### Given entries
== Segment start ==
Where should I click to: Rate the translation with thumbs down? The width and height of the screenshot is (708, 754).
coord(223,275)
== Segment end ==
== Segment start ==
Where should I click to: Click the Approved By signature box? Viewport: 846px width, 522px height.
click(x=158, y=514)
== Segment end ==
== Segment start ==
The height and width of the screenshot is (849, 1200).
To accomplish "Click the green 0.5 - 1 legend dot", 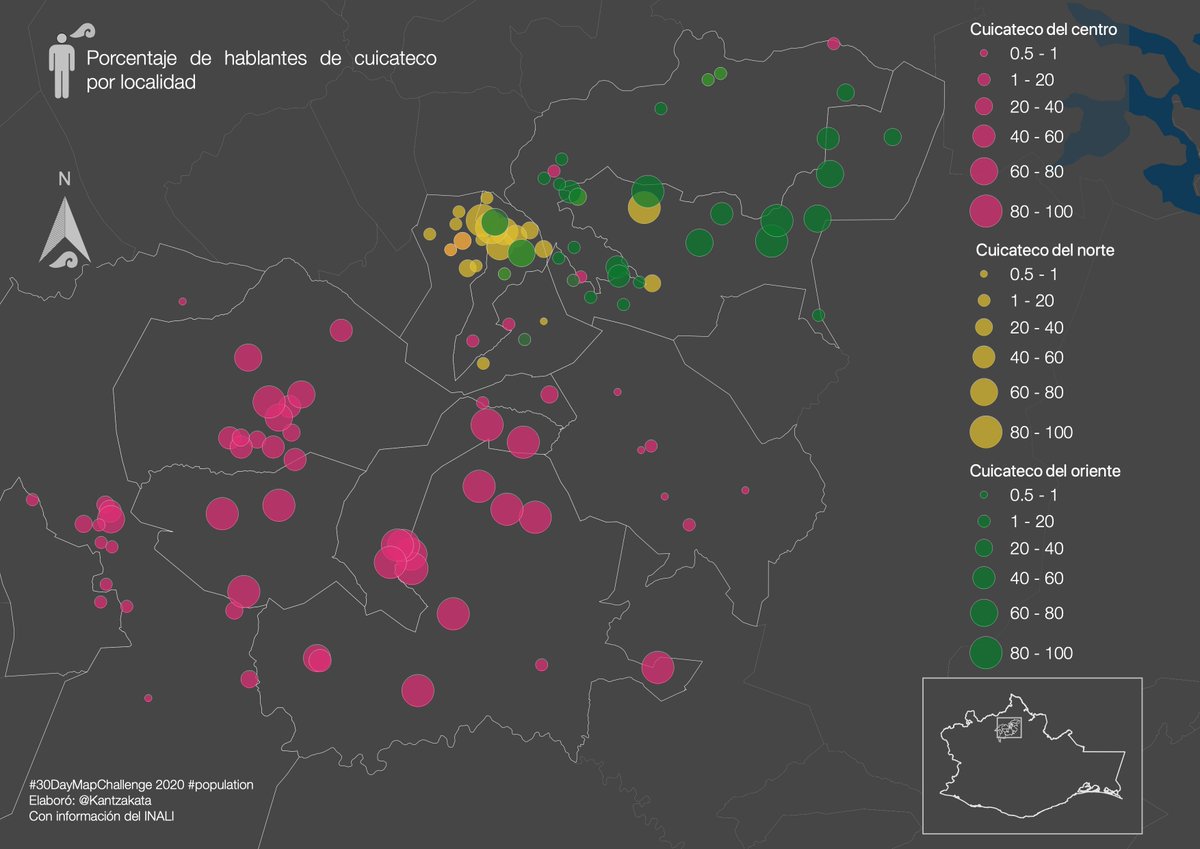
== Segment end ==
### Problem requirements
Give again the stretch of lines above from the one with "The height and" through the one with "the green 0.5", both ends kept, and copy no pictures.

### Exercise solution
The height and width of the screenshot is (849, 1200).
To accomplish "Click the green 0.5 - 1 legend dot", 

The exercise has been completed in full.